In an interview with Wired magazine published on Wednesday, Snowden alleged that NSA hackers had accidentally shut down the country’s Internet as they attempted to gain access to a router at a major Syrian Internet service provider.

The outage, which began on 29 November, lasted for three days throughout most of the country.

According to Snowden, who has claimed asylum in Russia, the NSA operatives were attempting to gain access to large amounts of emails and Internet traffic.

The Internet blackout was widely blamed on the Syrian government, which was then 20 months into the ongoing civil war – analysts claimed the outage was an attempt to thwart rebel attempts to co-ordinate an advance on the capital Damascus.

At the time of the outage, the government blamed “terrorists” for downing the system.

Ghassan Ibrahim, a London-based Syria analyst critical of Bashar al-Assad, told MEE that Snowden’s claims will be difficult to verify.

“Such information cannot be confirmed or refuted for certain. However, what is certain is that the regime has previously admitted to blacking out the Internet, Facebook and certain websites.”

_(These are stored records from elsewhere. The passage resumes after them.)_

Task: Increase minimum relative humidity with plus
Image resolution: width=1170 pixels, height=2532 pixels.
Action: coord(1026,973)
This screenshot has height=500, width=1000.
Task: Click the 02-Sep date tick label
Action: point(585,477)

“If, in this instance, it was an accident [caused by the NSA], it does not change the overall picture -Syria has admitted engaging in media blackouts previously.”

“The only thing that can be confirmed is that the regime has also carried out far more brutal acts than censoring the Internet.”

“Though the report might be true, there is no doubt that Snowden’s host country [Russia] has been a main backer of the Syrian regime, and has vetoed many of the UN resolutions that could have saved thousands of Syrian lives.”

Snowden, who has been living under temporary asylum in Russia, was granted leave to remain for a further three years on 7 August.